--- START ---
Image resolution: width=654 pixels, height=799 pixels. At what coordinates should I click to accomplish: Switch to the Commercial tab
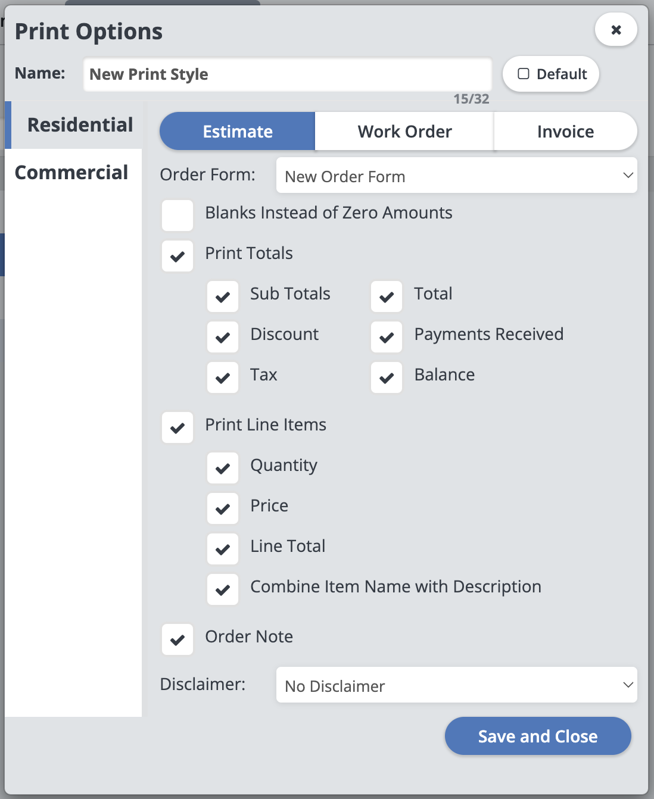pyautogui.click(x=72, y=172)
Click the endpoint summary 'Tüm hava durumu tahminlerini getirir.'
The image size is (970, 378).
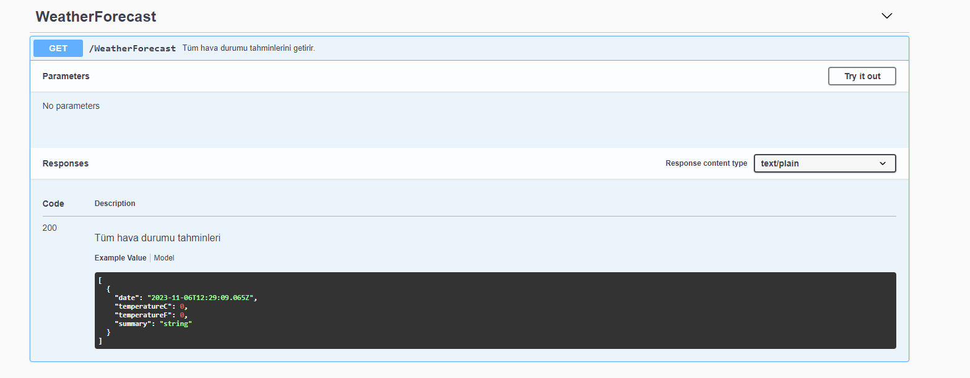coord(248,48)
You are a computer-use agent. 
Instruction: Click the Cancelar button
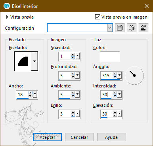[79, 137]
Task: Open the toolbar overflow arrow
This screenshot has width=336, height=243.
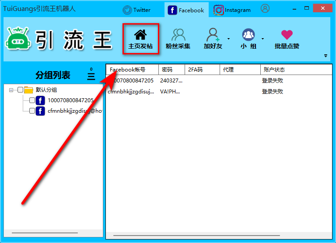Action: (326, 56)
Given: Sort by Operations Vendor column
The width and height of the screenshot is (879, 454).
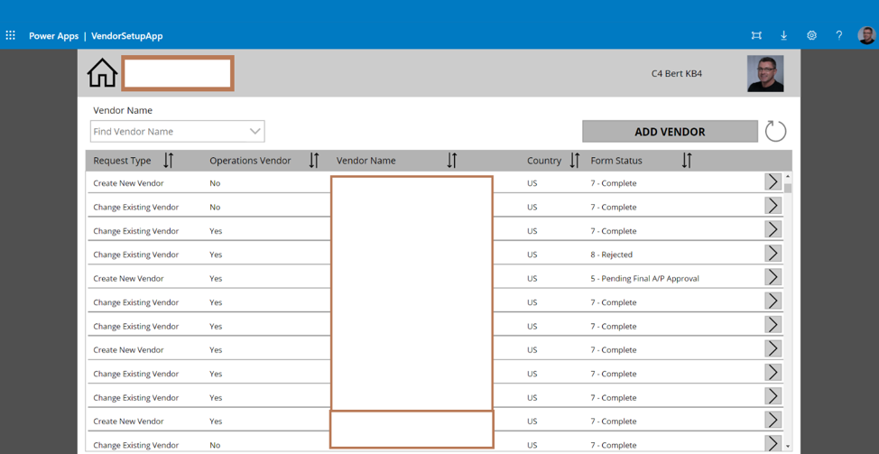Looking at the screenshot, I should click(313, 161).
--- END ---
--- START ---
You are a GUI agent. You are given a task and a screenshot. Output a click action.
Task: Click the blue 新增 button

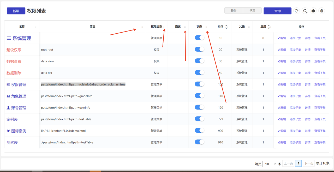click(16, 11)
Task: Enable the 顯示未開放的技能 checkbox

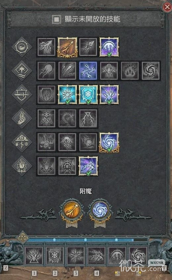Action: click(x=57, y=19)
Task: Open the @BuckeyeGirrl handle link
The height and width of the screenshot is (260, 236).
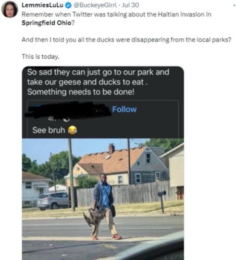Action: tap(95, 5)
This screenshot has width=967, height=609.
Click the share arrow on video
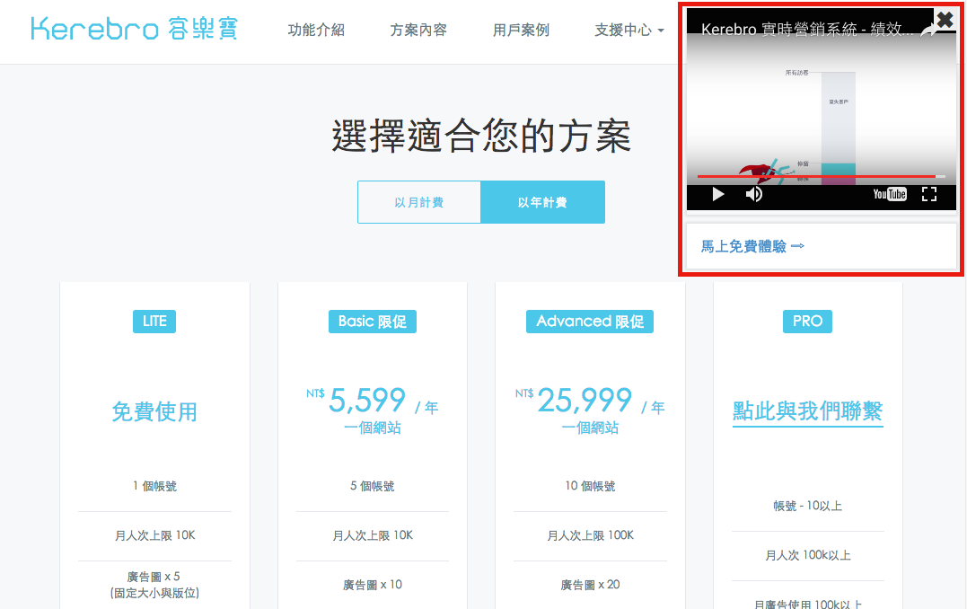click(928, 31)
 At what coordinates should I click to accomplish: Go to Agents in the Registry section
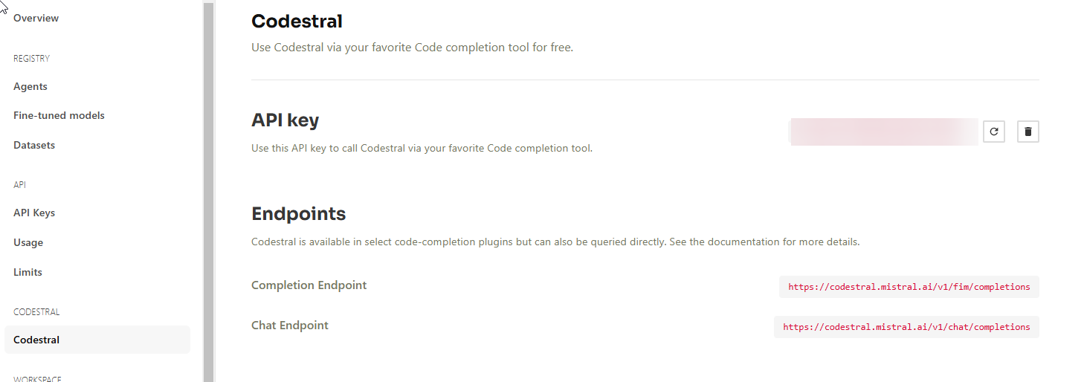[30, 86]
--- END ---
**WHAT THIS TASK INVOLVES**
In the records above, some lines may contain the word "Open"; copy every one of them.

**TASK ANSWER**
Task: Open the toolbar overflow arrow
Task: Open the @BuckeyeGirrl handle link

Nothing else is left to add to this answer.